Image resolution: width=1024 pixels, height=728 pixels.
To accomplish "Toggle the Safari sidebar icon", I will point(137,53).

-=-=-

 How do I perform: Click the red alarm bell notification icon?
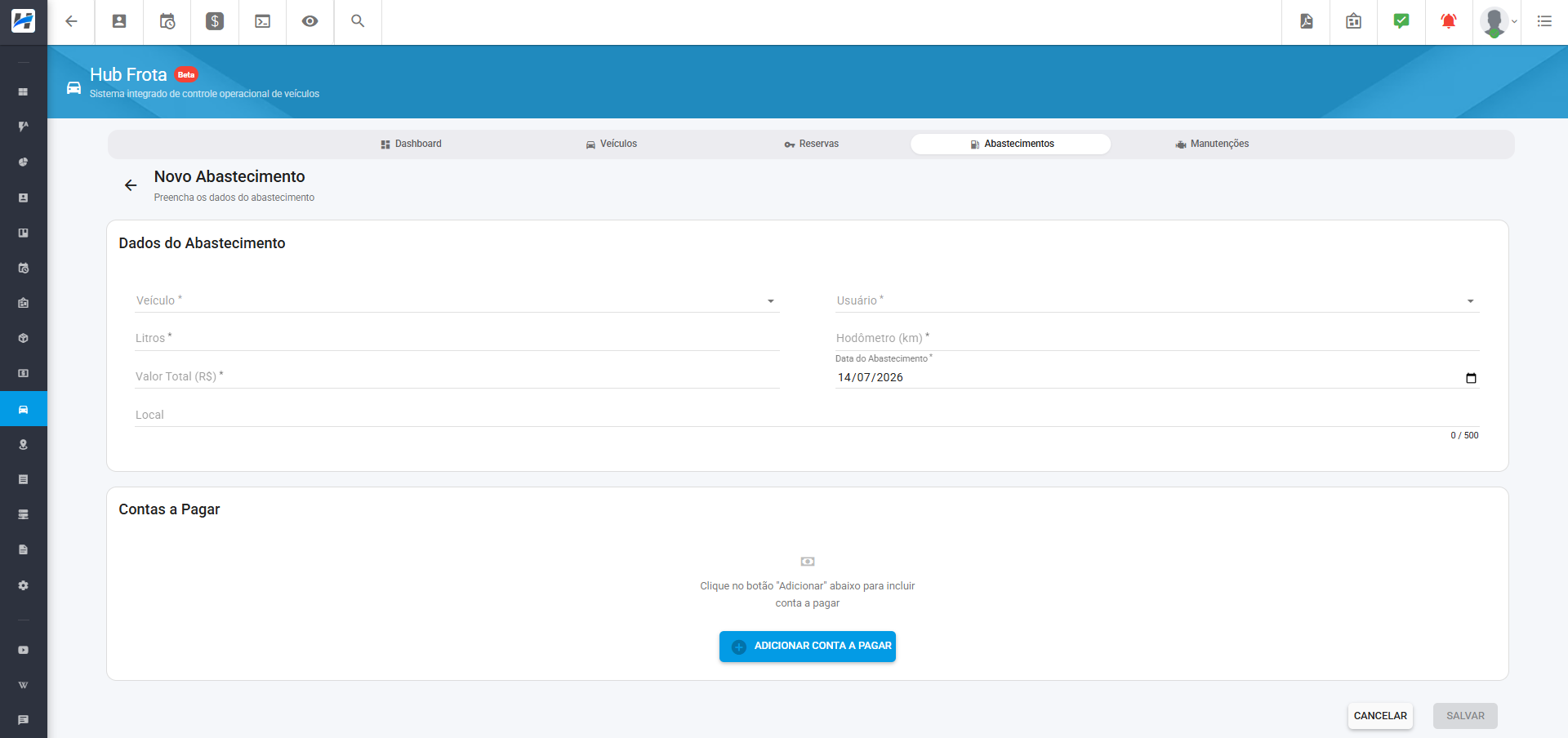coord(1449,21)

-=-=-

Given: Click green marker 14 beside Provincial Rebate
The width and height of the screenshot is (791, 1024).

-=-=-

- What the task asks
What is needed is a single figure, the number of lines in the entries above that contain "width".

- Completed exercise
2